16 Ele, porém, se demorava; os homens pegaram-lhe pela mão, pela mão da mulher dele e pela mão das duas filhas dele, sendo-lhe misericordioso Jeová: tiraram-no, e puseram-no fora da cidade.
17 Quando os tinham tirado para fora, disse um deles: Escapa-te, salva a tua vida; não olhes para trás de ti, nem pares em toda a Planície; escapa-te para o monte, para que não pereças.
18 Respondeu-lhes Ló: Não, senhor meu;
19 eis que teu servo tem achado graça diante de ti, e tens engrandecido a tua misericórdia, que me mostraste, salvando-me a vida. Eu não me posso escapar ao monte para que o mal não me apanhe, e eu morra.
20 Eis ali perto essa cidade para a qual eu posso fugir, e é pequena. Permite que eu me escape para lá (porventura não é pequena?), e viverá a minha alma.
21 Disse-lhe: Quanto a isto também te hei atendido, para não subverter a cidade de que acabas de falar.
22 Apressa-te, escapa-te para lá; pois nada posso fazer antes que chegues ali. Por isso se chamou o nome da cidade Zoar.
23 Tinha saído o sol sobre a terra, quando Ló chegou a Zoar.
24 Então Jeová fez chover sobre Sodoma e sobre Gomorra enxofre e fogo, da parte de Jeová desde o céu;
25 subverteu aquelas cidades e toda a Planície, e todos os moradores das cidades, e o que nascia da terra.
26 Mas a mulher de Ló olhou de detrás dele, e ficou convertida em uma estátua de sal.

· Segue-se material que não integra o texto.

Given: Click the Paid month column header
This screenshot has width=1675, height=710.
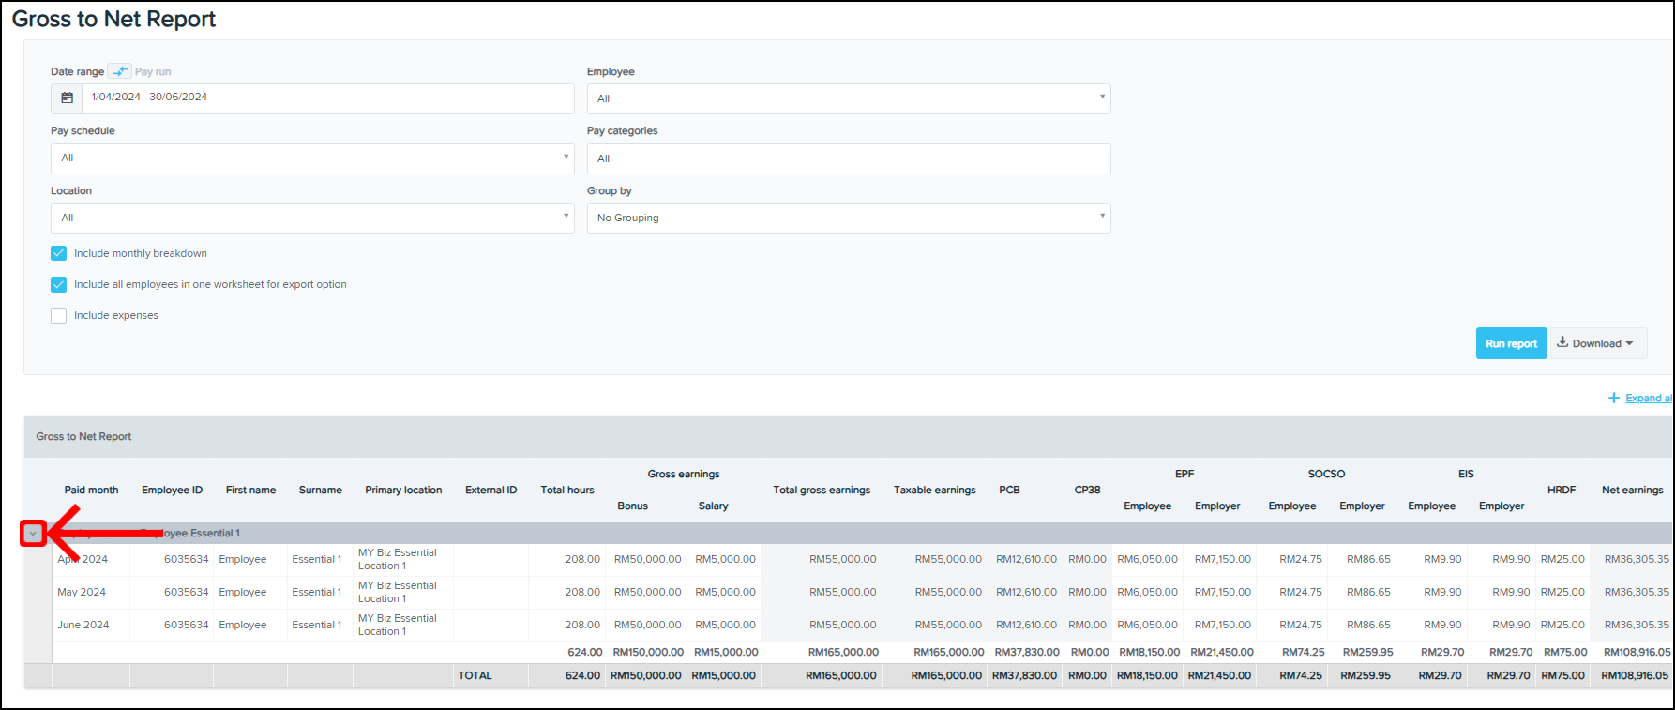Looking at the screenshot, I should tap(91, 490).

27 Tendo-se levantado Abraão de madrugada, foi ao lugar onde estivera de pé diante de Jeová;
28 e contemplando Sodoma e Gomorra e toda a terra da Planície, viu e eis que o fumo da terra subia como o fumo duma fornalha.
29 Quando Deus destruiu as cidades da Planície, então se lembrou de Abraão, e tirou a Ló do meio da destruição, quando subverteu as cidades em que Ló habitara.
30 Subiu Ló de Zoar e habitou no monte, ele e suas duas filhas, porque teve medo de ficar em Zoar: e habitou numa caverna, ele e suas duas filhas.
31 Disse a primogênita à menor: Nosso pai é velho, e na terra não há homem que venha unir-se conosco como é o costume de toda a terra.
32 Vinde, façamos que nosso pai beba vinho, e vamos deitar-nos com ele, para que possamos conservar a linhagem de nosso pai.
33 Aquela noite, pois, deram de beber vinho a seu pai e, entrando a primogênita, deitou-se com ele; ele não sentiu, nem quando ela se deitou, nem quando se levantou.
34 No dia seguinte disse a primogênita à menor: Eis que ontem à noite me deitei com meu pai. Demos-lhe de beber vinho esta noite também; entra e deita-te com ele, para que possamos conservar a linhagem de nosso pai.
35 Tornaram, pois, aquela noite a dar de beber vinho a seu pai e, levantando-se a menor, deitou-se com ele; ele não sentiu, nem quando ela se deitou, nem quando se levantou.
36 Assim as duas filhas de Ló conceberam de seu pai.
37 A primogênita deu à luz um filho, e chamou-lhe Moabe: este é o pai dos moabitas, até o dia de hoje.
38 A menor também deu à luz um filho, e chamou-lhe Ben-Ami: este é o pai dos filhos de Amon, até o dia de hoje.